An article accompanied by a video published in The Wall Street Journal (‘Hedge-Fund Priest: Thou Shalt Make Money’ dated 28 October 2015) has been met with a flurry of criticism by the man who it was written about.
Reverend Father Emmanuel Lemelson, 39, contacted Neos Kosmos to voice his disappointment with the article and point Neos Kosmos to two open letters he had written to The Wall Street Journal in response to its claims.
He pointed out 14 “significant errors” with the article, containing what he claimed were falsities centring on his life as a priest, his personal circumstances and The Amvona Fund run by him.
“Rob Copeland’s recent Wall Street Journal contains dozens of factual errors, misstatements and major errors of omission amongst a litany of insinuation and innuendo,” he said.
“This is an extraordinarily error-laden article that projects an utterly inaccurate view of The Amvona Fund, LP and its manager.”
He rebuts claims that he labelled Benjamin Graham’s (‘the father of investing’) book The Intelligent Investor ‘the Good Book’, that he boasted about ‘crashing stocks’ and that his hedge fund ‘operates with almost no official scrutiny’.
Of the religious insinuations Father Lemelson refers to, he further refutes claims that he lives a double life (through his role with the Greek Orthodox Church and as a hedge fund manager), that he was a ‘disciple’ of investor and tycoon Warren Buffett (a play on religious terminology) and that he instructed investors to ‘pray for the fund and disregard short-term performance’ as a rule of thumb – he also disproved the use of the term ‘Turkish Archbishop’, one he says is non-existent.

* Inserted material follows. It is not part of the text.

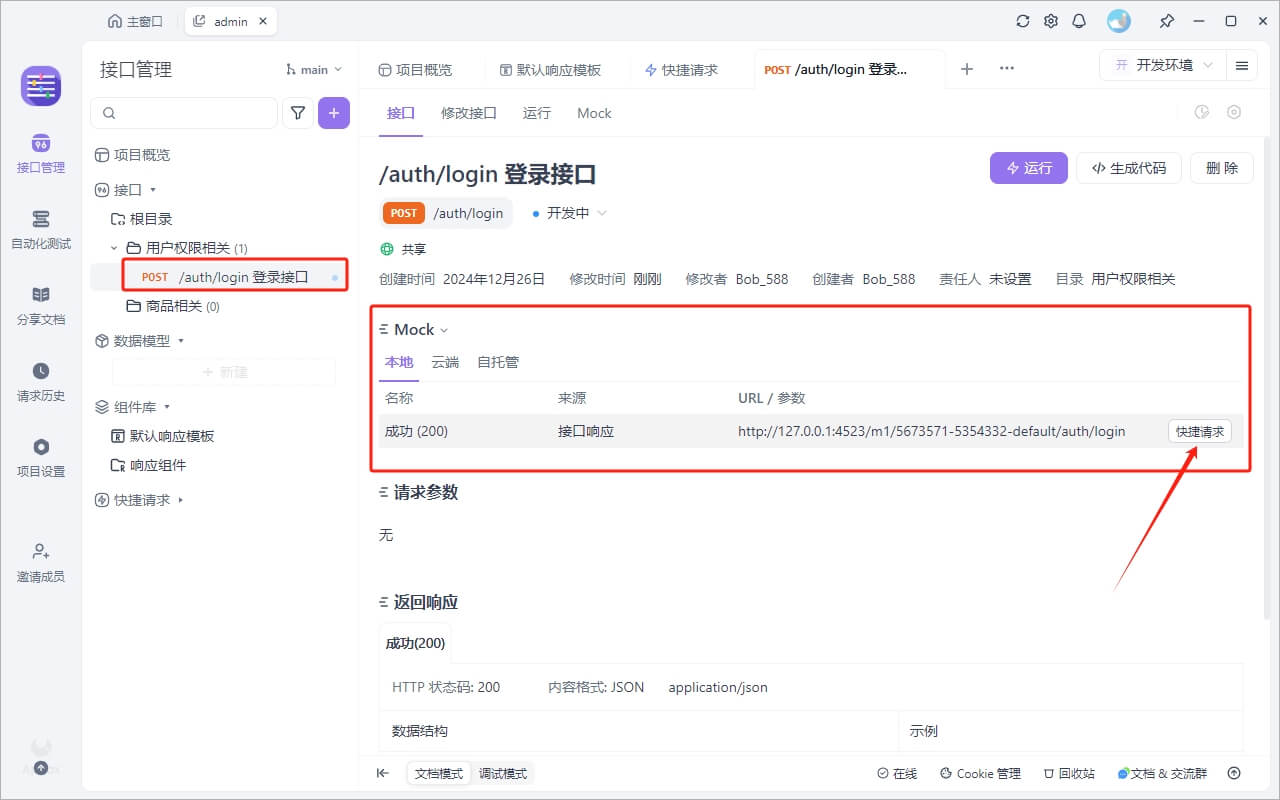Click the filter funnel icon
This screenshot has height=800, width=1280.
pos(298,113)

Of all his grievances, the most alarming were Father Lemelson’s claims that some of the recorded quotes included in the original text were fabricated, others were misrepresented and omitted, and interviews with supposed colleagues were with individuals he had never even met.

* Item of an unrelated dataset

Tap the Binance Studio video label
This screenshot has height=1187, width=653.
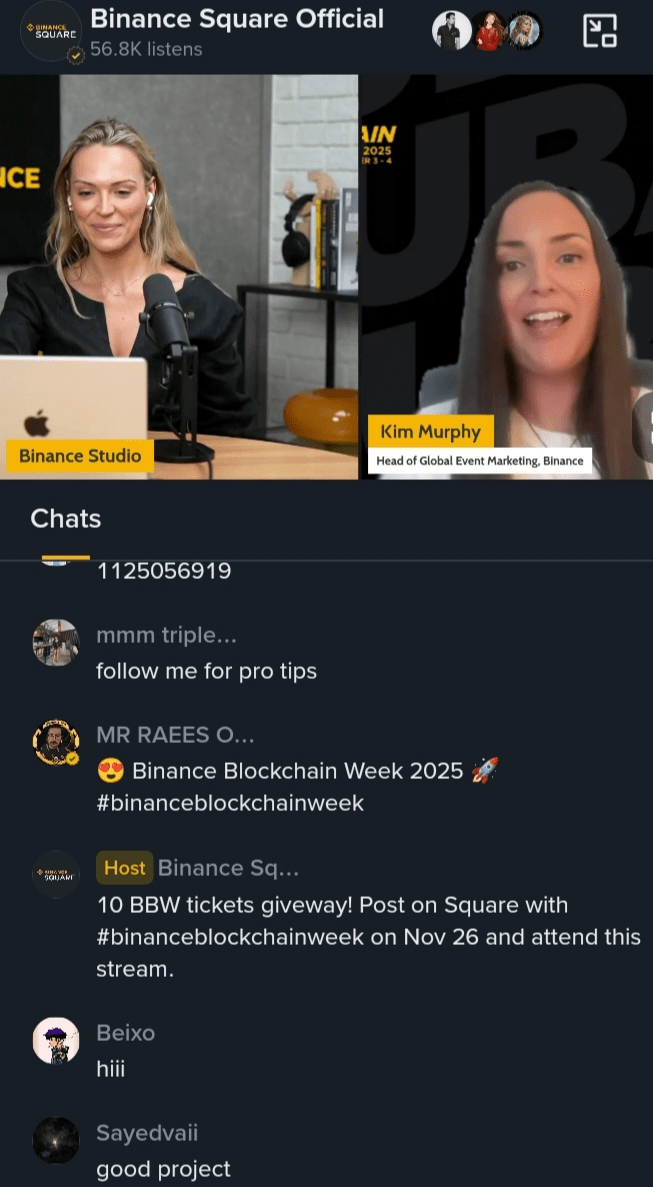(x=79, y=456)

Writing to the editor of The Wall Street Journal – Daniel Fitzpatrick – Father Lemelson stresses the falsity of the article in its entirety.
“Rob Copeland’s recent Wall Street Journal article reads like a directory of fallacies. Inductive reasoning is used throughout to shift between affirming the consequent, begging the question, poisoning the well and equivocation to set up both false causes and false dilemmas in his story,” he wrote.
“What was published was a thinly-veiled ad hominem (personal) attack based apparently on Mr Copeland’s personal feelings, the insinuation and innuendo of which are wholly unsupported by evidence.”
He finishes his letter by questioning the reporting standards and ethical principles adhered to by the publication.